Set in a regimental barracks in 1950, Major Jock Sinclair (Stuart McGugan) is a man who has worked his way through the ranks but his love of the bottle and his laissez-faire approach to management is about to come to an abrupt end. In comes Colonel Basil Burrow (Patrick Ryecart), a stickler for the rules and completely at odds with Jock's laid back attitude to life.
With a premise like this you may expect fireworks, powerhouse performances and gripping subplots to keep you glued to your seat. Alas, this not so as the narrative crawls at a snail's pace and this is not helped by constant set changes which remove the audience from the action. The music, although beautiful, is too loud and repetitive to have the desired effect of moving people to tears.
Film projections are used during many scenes. Some of the video footage simply repeats what can be seen on stage. One clumsily inserted moving image highlights Colonel Burrow's fragile state of mind. This feels patronizing as the audience again feels robbed of an imagination.
Of the actors, McGugan is more than adequate; but even he cannot stop the play from descending into unintentional comedy. As Jock leaves the stage crying "Take Me Home" you may end up wanting to join him. Ryecart fares even less well as he is simply not as authoritative, scary or believable as he should be. You do not feel for him at all, yet the whole plot hinges on the plight of this broken man.

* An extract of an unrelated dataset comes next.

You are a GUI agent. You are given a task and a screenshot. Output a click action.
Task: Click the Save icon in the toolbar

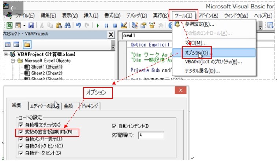(31, 25)
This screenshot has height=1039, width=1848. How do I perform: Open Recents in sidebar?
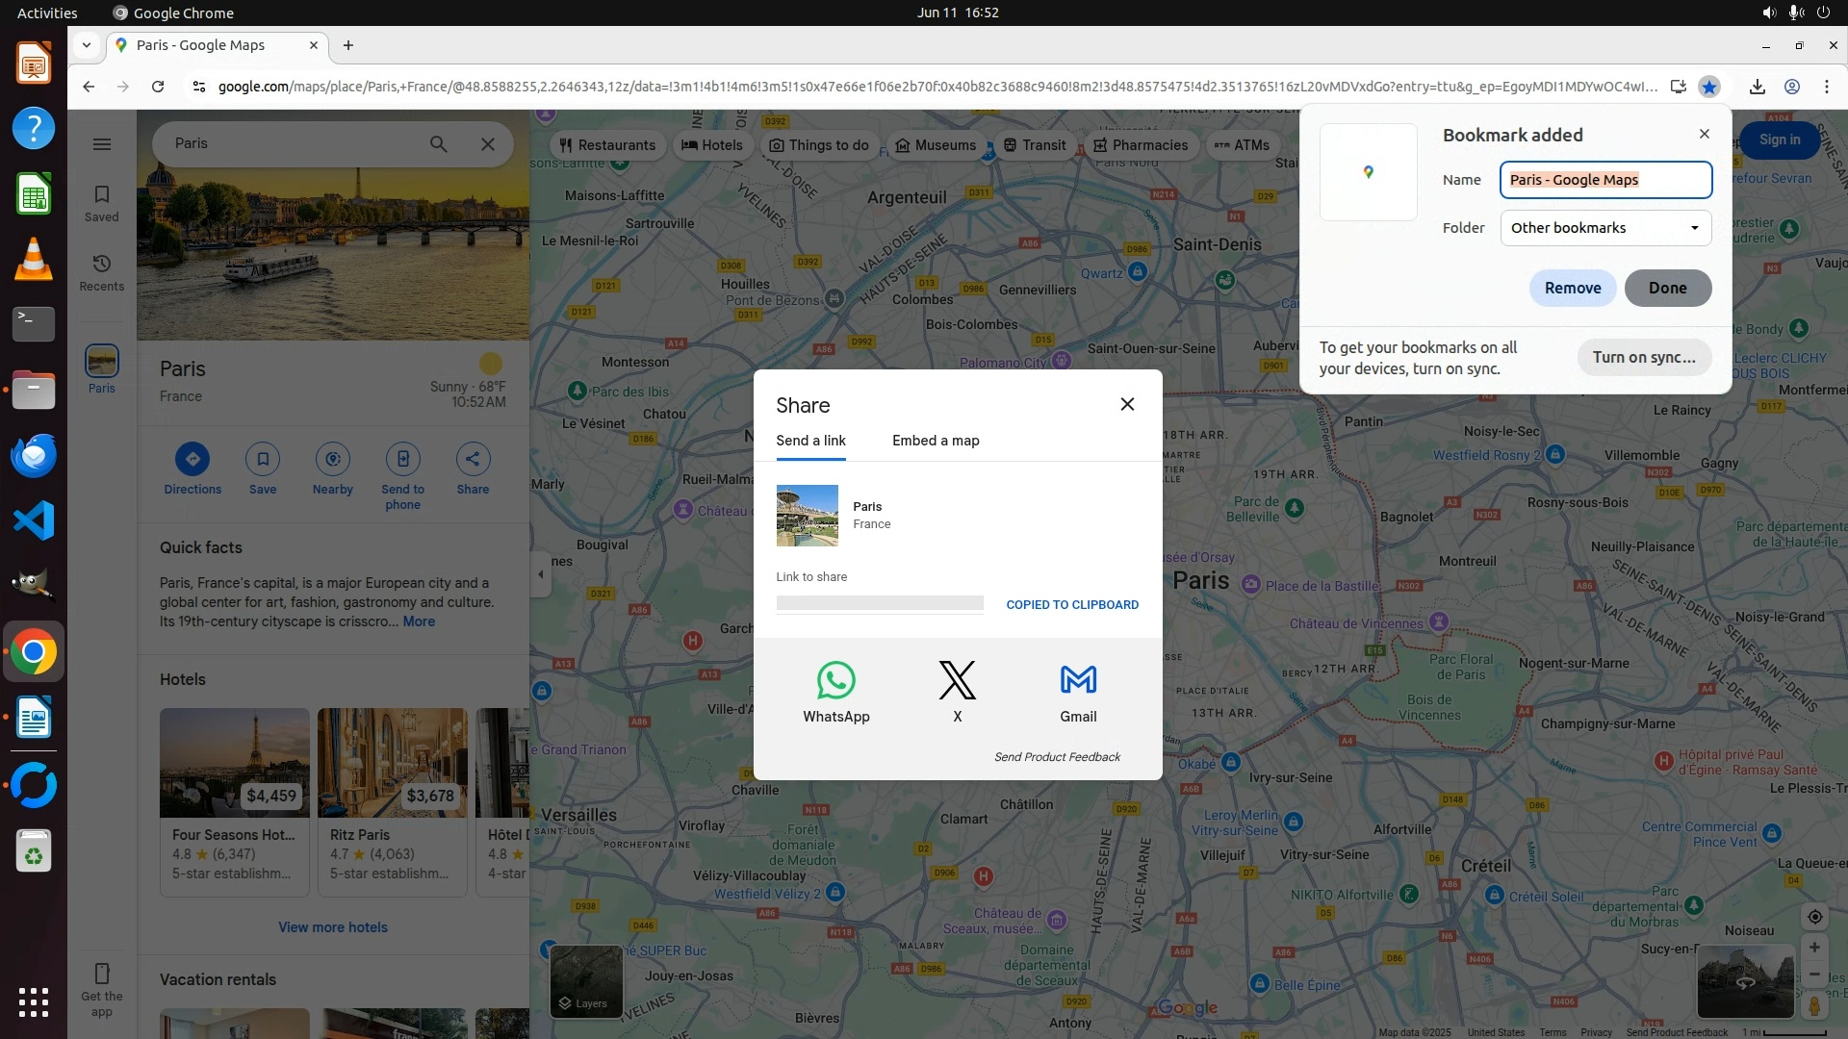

Michael Lunney is the set designer, director, producer and actor. This is a major problem as this piece feels like a vanity project based on his love of a film. Rose-tinted affection is not enough to save this mind-numbing epic from being a complete waste of time.
With gripping explorations of war such as Journey's End wowing audiences with its raw emotion, there is no place for a misguided mess such as this. Even fans of the film will go home wondering what the point was.